砥石城の歴史
大河ドラマ「真田丸」の舞台にもなった砥石城(といしじょう)は、真田幸綱(真田昌幸の父)が村上義清から奪い返し、その後の真田氏が歴史の表舞台で活躍する礎を築いた歴戦の山城です。
元々この地を治めていた海野氏の血をひく真田氏が築城した説が有力のようですが、築城者・築城年がはっきりしていません。
1550年(天文19年)、村上義清が海野氏(真田氏)から奪い取り義清の居城・葛尾城(かつらおじょう)の支城となっていた砥石城を武田信玄が攻めますが、武田軍の大敗に終わります「砥石崩れ」。
しかし翌年、武田氏の配下となった真田幸綱は、真田家のお家芸、得意の戦略と諜報活動によって、わずかな兵力で砥石城を奪取してしまいます。
奪取した砥石城は、信玄が幸綱に褒美として与え、以後、真田氏の勢力範囲を拡大するうえで重要な拠点のひとつとなり、子・昌幸が上田城を築くまでの間、真田氏の本拠地となり、真田氏三代にわたって居城として使われることになります。
真田氏で有名な2度の「上田合戦」では、上田城の防衛の要として重要な役割を果たしています。
しかし、関ケ原の戦いで徳川方が勝利したことにより真田昌幸は改易となり、後に砥石城も廃城となってしまいます。
城名 | 砥石(戸石)・米山城。米山城(こめやまじょう)、砥石城、本城、枡形城の4城を総称して砥石・米山城と呼ぶ |
築城者 | この地域を治めていた海野氏、村上氏と諸説あり |
築城年 | 不明。1500年前後 |
城のタイプ | 連郭式山城。下から米山城、砥石城、本城、枡形城と複合的な城郭を形成している |
山の名前(標高) | 東太郎山(ひがしたろうやま)(1300m) |
城の標高 | 約800m(砥石城) |
城の比高 | 約200m(砥石城) |
登城後記
あまり聞かない村上義清という武将ですが、実は凄い武将で、武田信玄を2度にわたり打ち破っています。武田信玄の戦績をGoogle検索すると「72戦49勝3敗20分」と出てきますが(笑、3敗うちの2敗がこの武将から喫しているのです。ひとつは1548年(天文17年)の上田原合戦、それから今回の1550年(天文19年)砥石城合戦「砥石崩れ」です。

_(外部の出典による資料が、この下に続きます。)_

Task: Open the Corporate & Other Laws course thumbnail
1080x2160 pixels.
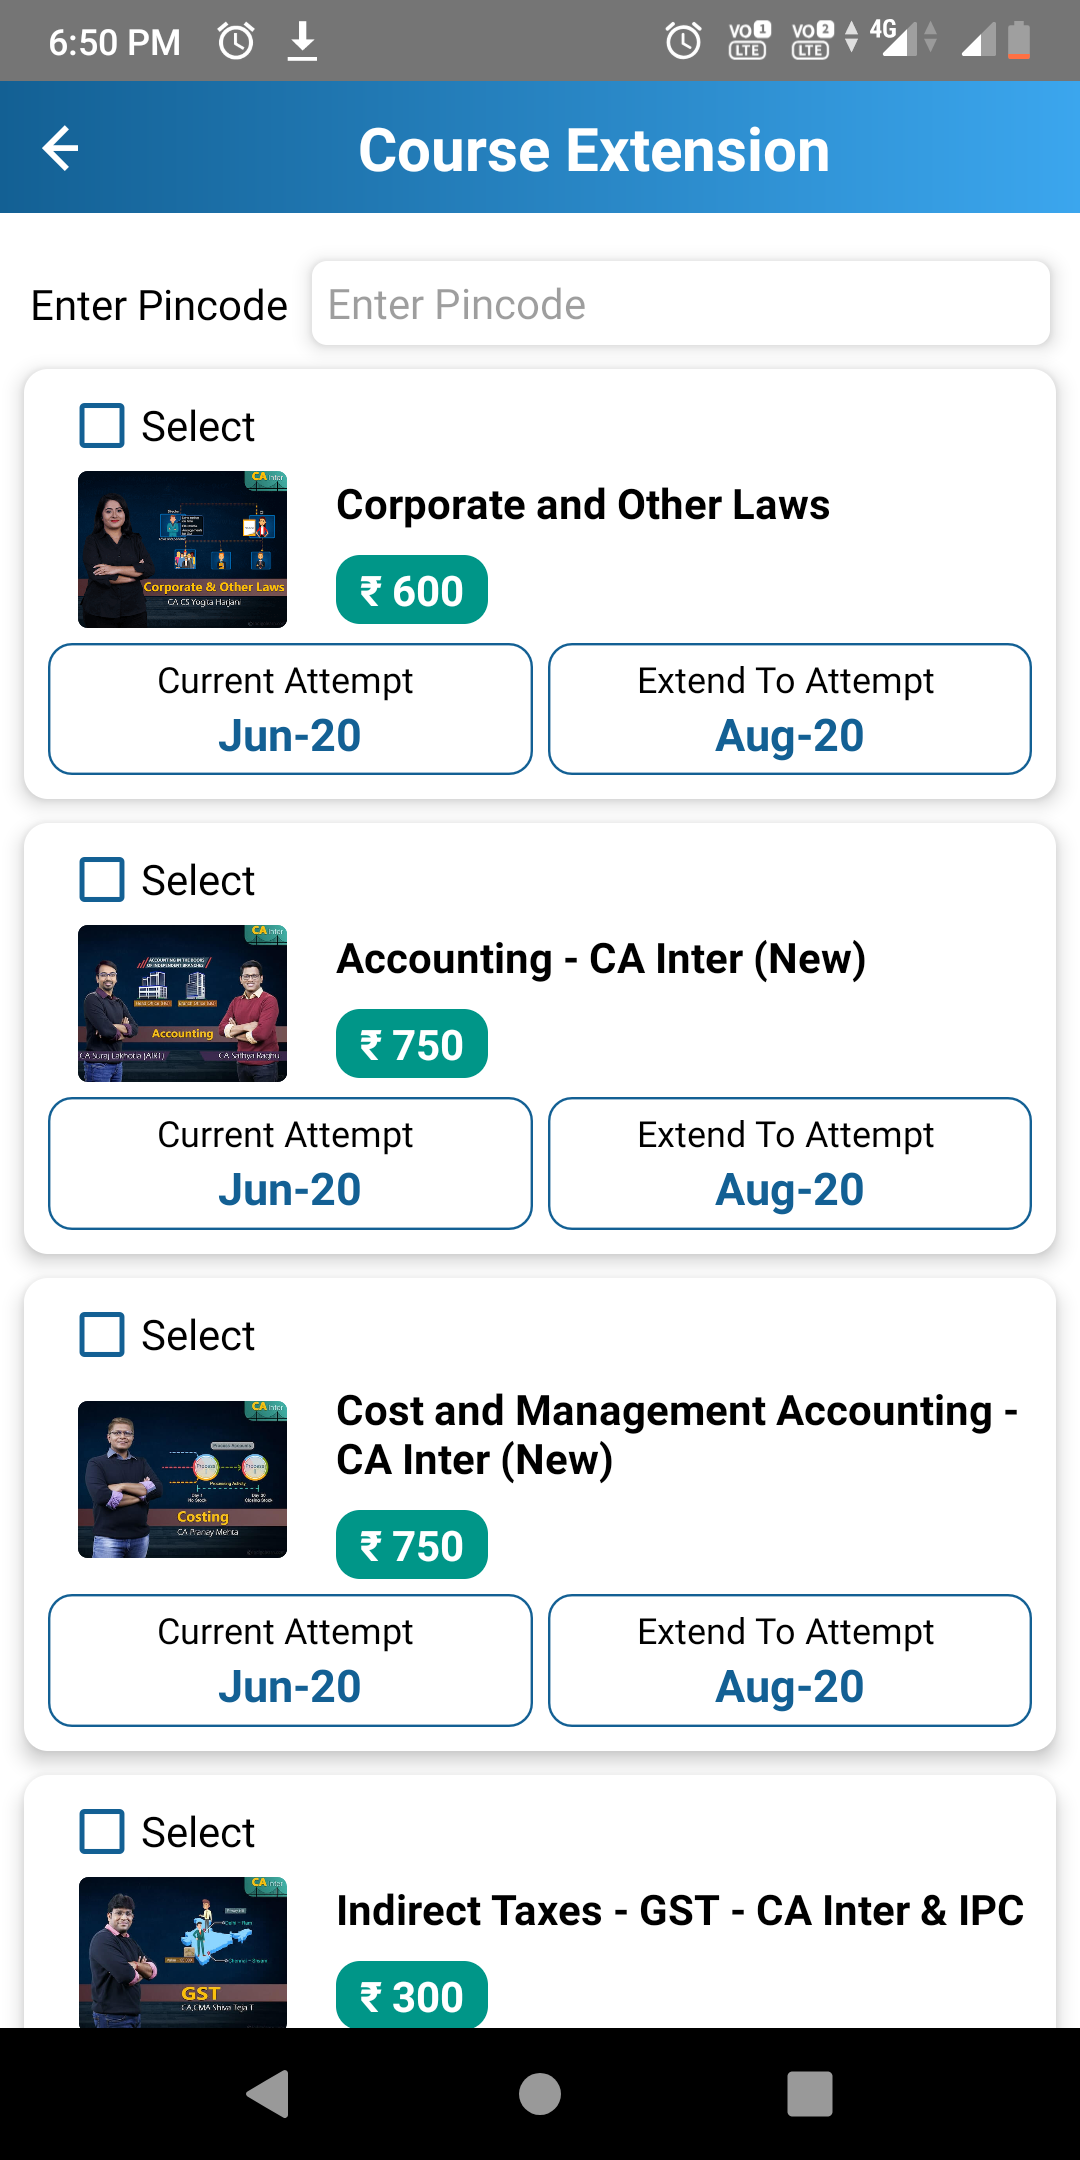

残念ながら村上義清は、真田幸綱の砥石城奪取によって急速に勢力を失い、最後は居城・葛尾城も放棄して長尾景虎(上杉謙信)を頼り越後へ落ち延びます。
同じく武田信玄に「塩尻峠の戦い」で大敗した小笠原長時も、戦わず林城を放棄して長尾景虎を頼ります。
これらが要因となり、上杉謙信と武田信玄の「川中島の戦い」へと展開していきます。